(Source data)
──────────

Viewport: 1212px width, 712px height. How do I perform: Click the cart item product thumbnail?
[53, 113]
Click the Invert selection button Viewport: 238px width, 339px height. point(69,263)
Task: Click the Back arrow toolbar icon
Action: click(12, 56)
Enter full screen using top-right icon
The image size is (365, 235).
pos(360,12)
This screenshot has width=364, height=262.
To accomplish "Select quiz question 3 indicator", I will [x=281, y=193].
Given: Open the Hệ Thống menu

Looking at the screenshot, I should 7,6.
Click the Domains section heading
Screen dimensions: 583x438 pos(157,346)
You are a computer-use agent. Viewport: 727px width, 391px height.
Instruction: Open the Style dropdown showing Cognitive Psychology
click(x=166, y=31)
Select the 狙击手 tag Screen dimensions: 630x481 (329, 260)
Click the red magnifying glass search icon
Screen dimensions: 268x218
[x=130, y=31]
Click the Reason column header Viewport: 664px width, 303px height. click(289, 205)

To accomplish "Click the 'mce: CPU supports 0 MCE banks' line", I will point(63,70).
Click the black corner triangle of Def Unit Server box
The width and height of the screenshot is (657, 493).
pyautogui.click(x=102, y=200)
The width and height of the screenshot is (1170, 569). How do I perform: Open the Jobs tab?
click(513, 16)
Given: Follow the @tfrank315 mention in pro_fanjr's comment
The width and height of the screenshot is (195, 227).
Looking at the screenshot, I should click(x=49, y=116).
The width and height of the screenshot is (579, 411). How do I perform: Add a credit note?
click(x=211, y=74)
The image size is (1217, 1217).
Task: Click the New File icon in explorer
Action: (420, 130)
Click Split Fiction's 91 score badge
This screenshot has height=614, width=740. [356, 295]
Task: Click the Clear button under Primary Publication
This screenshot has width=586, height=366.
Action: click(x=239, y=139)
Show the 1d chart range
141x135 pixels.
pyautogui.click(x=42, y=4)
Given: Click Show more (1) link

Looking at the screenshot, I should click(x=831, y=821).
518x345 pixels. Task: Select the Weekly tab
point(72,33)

──────────

# WHAT IS BEING ASKED
Print the records above once again, exactly as written.

# RESPONSE TO THIS TASK
Viewport: 1212px width, 712px height. How do I perform: Click the cart item product thumbnail?
[53, 113]
Click the Invert selection button Viewport: 238px width, 339px height. point(69,263)
Task: Click the Back arrow toolbar icon
Action: click(12, 56)
Enter full screen using top-right icon
The image size is (365, 235).
pos(360,12)
This screenshot has width=364, height=262.
To accomplish "Select quiz question 3 indicator", I will [x=281, y=193].
Given: Open the Hệ Thống menu

Looking at the screenshot, I should 7,6.
Click the Domains section heading
Screen dimensions: 583x438 pos(157,346)
You are a computer-use agent. Viewport: 727px width, 391px height.
Instruction: Open the Style dropdown showing Cognitive Psychology
click(x=166, y=31)
Select the 狙击手 tag Screen dimensions: 630x481 (329, 260)
Click the red magnifying glass search icon
Screen dimensions: 268x218
[x=130, y=31]
Click the Reason column header Viewport: 664px width, 303px height. click(289, 205)

To accomplish "Click the 'mce: CPU supports 0 MCE banks' line", I will point(63,70).
Click the black corner triangle of Def Unit Server box
The width and height of the screenshot is (657, 493).
pyautogui.click(x=102, y=200)
The width and height of the screenshot is (1170, 569). How do I perform: Open the Jobs tab?
click(513, 16)
Given: Follow the @tfrank315 mention in pro_fanjr's comment
The width and height of the screenshot is (195, 227).
Looking at the screenshot, I should click(x=49, y=116).
The width and height of the screenshot is (579, 411). How do I perform: Add a credit note?
click(x=211, y=74)
The image size is (1217, 1217).
Task: Click the New File icon in explorer
Action: (420, 130)
Click Split Fiction's 91 score badge
This screenshot has height=614, width=740. [356, 295]
Task: Click the Clear button under Primary Publication
This screenshot has width=586, height=366.
Action: click(x=239, y=139)
Show the 1d chart range
141x135 pixels.
pyautogui.click(x=42, y=4)
Given: Click Show more (1) link

Looking at the screenshot, I should click(x=831, y=821).
518x345 pixels. Task: Select the Weekly tab
point(72,33)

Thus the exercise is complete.